The key to understanding Earth’s evolution is to look at how heat is conducted in the deep lower mantle—a region some 400 to 1,800 miles (660 to 2,900 kilometers) below the surface. A research group including former CDAC post-doctoral associate Allen Dalton (now at Defense Threat Reduction Agency), Carnegie-CDAC Scientist Alexander Goncharov, CDAC Partner David Cahill (Illinois), and CDAC Students Gregory Hohensee and Wen-Pin Hsieh, have for the first time experimentally simulated the pressure conditions in this region and measured thermal conductivity. They used a new technique that was developed by the team and applied it to a model mantle material magnesium oxide (MgO).
The team found that heat transfer is lower than other predictions, with total heat flow across the Earth of about 10.4 terawatts, which is about 60 % of the power used today by civilization. They also found that conductivity has less dependence on pressure conditions than predicted. The lower mantle sits on top of the core where pressures range from 230,000 to 1.3 million times the pressure at sea level. Temperatures are like an inferno—from perhaps 2,800°F to 6,700 °F. The major constituents are oxides of magnesium, silicon and calcium. Heat transfer occurs at a higher rate across materials of high thermal conductivity than across materials of low thermal conductivity, thus these low thermal conductivity oxides are insulating.
The atoms of the major mantle materials are solid solutions and are in a disordered arrangement, which affects the way they conduct heat. Until now, the effect of this disorder on the way heat was conducted could only be estimated with experiments at low pressures. The pressure dependence on thermal conductivity has not been addressed in disordered materials before.

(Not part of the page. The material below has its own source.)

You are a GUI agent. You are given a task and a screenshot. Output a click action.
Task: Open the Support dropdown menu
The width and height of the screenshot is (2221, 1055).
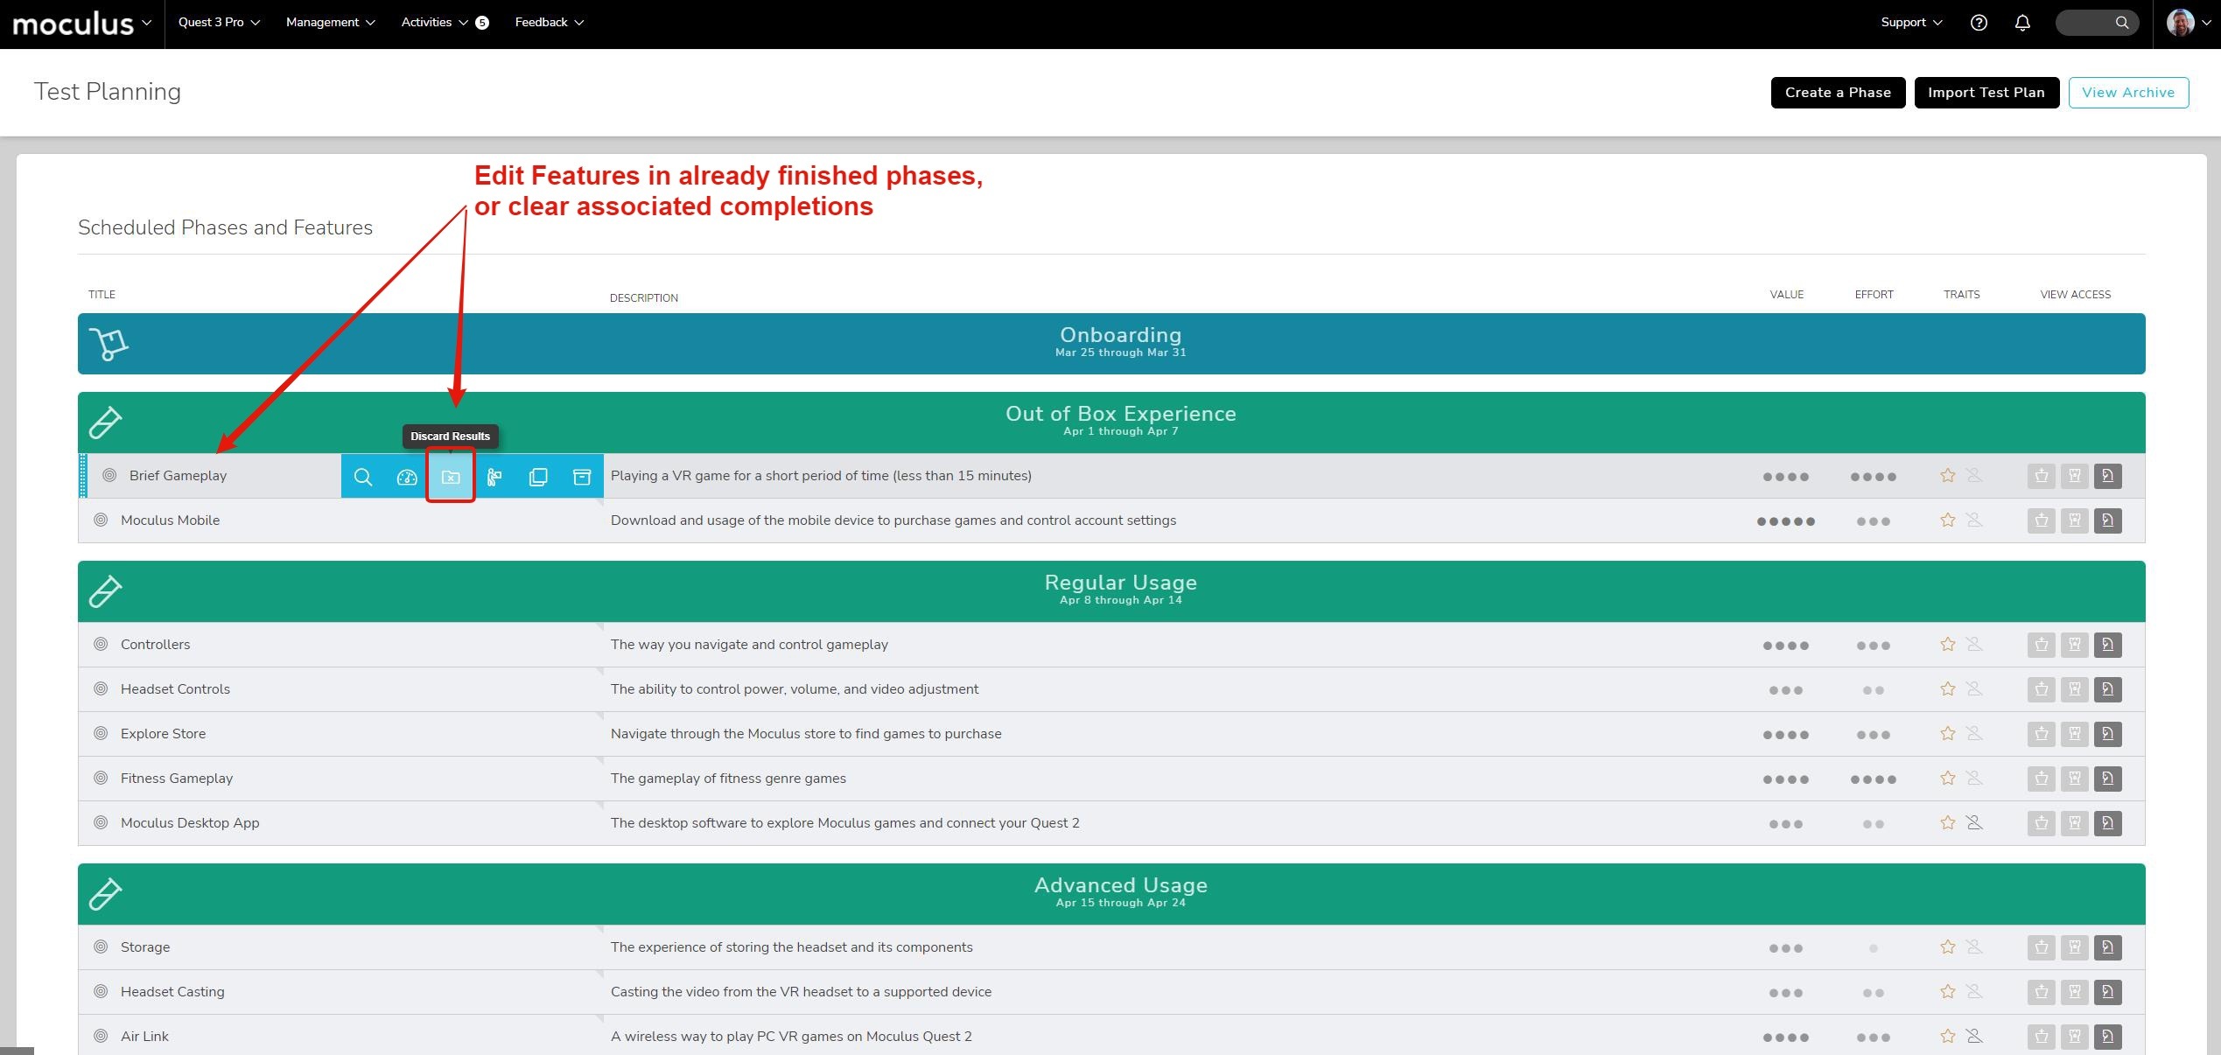(1911, 23)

The researchers squeezed the samples between two diamond tips in an anvil cell and measured the thermal conductivity of the samples, debuting a technique called time-domain thermoreflectance. They went up to 600,000 times atmospheric pressure at room temperature, allowing them to measure the thermal properties of the material from the change in the reflectance of the material’s surface, thus avoiding the need of contacting the material of interest as required by conventional techniques. They then compared the results to theoretical models. They also showed that there is less dependence of thermal conductivity on pressure than had been predicted. Calculations showed that at the core-mantle boundary there is an estimated total heat flow of 10.4 terawatts across the Earth.
The results provide important bounds on the degree to which heat is transferred by convection as opposed to conduction in the lower mantle. The next step will be to examine effects of different mineral components on the thermal conductivity and to better understand the atomic scale basis of convective motion of these materials within the broader context of mantle dynamics. The results suggest that this technique could really advance other high pressure and temperature studies of the deep Earth and provide a better understanding of how Earth is evolving and how materials act under the intense conditions [D. A. Dalton et al, Sci. Reports 3, 2400 (2013)].